On Writing is one of Stephen King’s only works of non-fiction published in 2000, that captures the essence of what is required in order to follow the art of writing a novel. The tips and tricks shared by the author are preceded by a brief autobiography that is necessary, as explained by King, to show the reader what influenced him in his writing from an early childhood and into his twenties where he worked as an English teacher.
My lovely wife kindly researched the best gift to give an aspiring writer and came up with this book, which she gave me for Father’s Day. I read it last week and learned some valuable tips which I will work into my writing and writing habits. A few pearls of wisdom include to (as much as possible) not include flashbacks into your writing.

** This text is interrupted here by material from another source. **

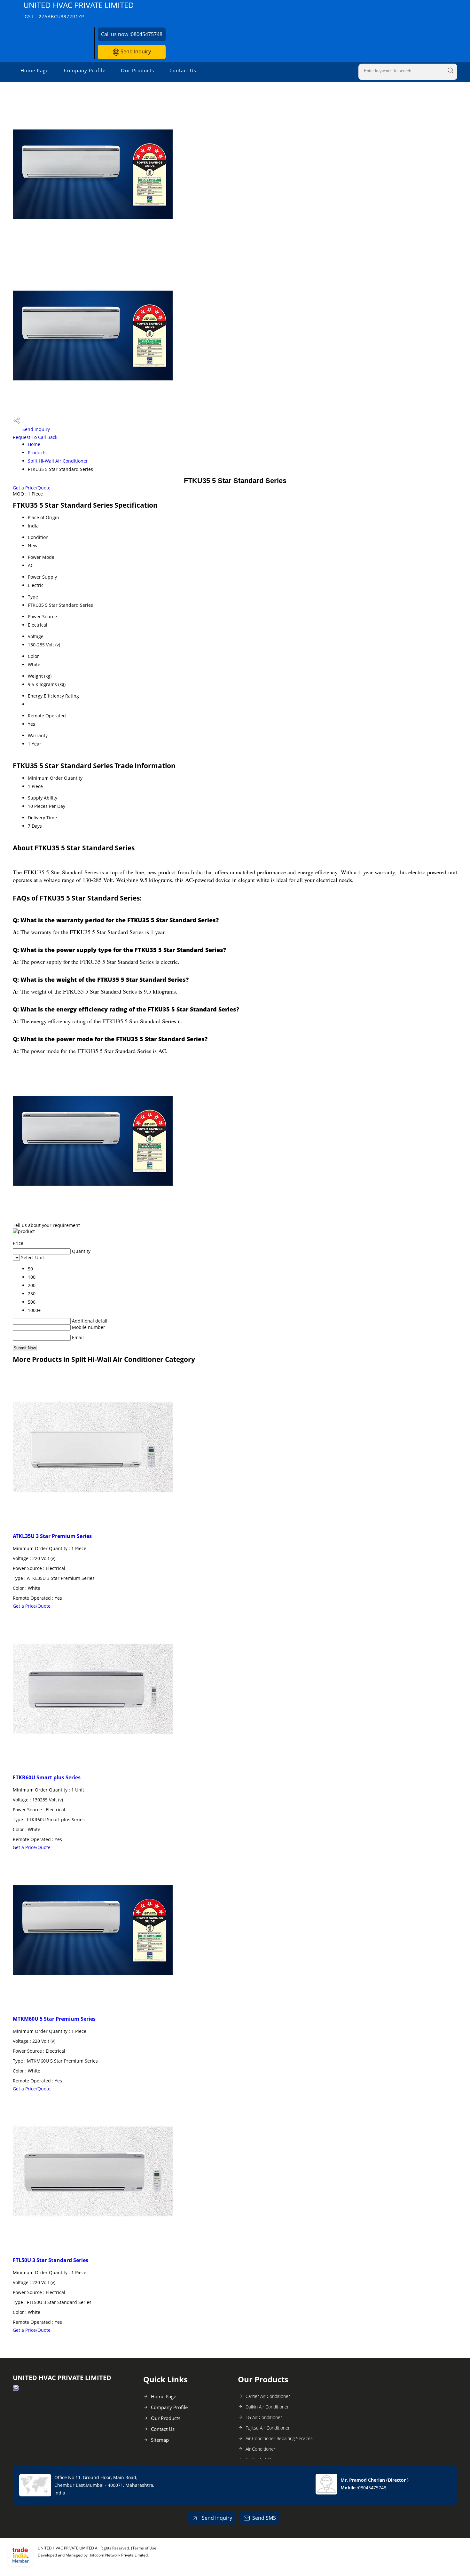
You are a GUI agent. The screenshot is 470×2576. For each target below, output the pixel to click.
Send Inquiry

King says he’s an A-Z kinda guy and believes that a story must work chronologically. Flashbacks disrupt the flow and are unecessary. Other well known tips that he reiterates include to not use too many adverbs, and to cut out verbosity where possible. It’s best not to over describe scenes to the point of explaining every single detail to the reader who needs to use his or her imagination at times.
The book ends with King’s painful account of his accident and recovery where he broke his leg in nine places, fractured ribs and suffered from a collapsed lung. He almost died. It was then that I realised what inspired him to write the novel. Amazing what coming close to death will make you do differently.
A highly recommended book for aspiring writers or anyone who enjoys writing.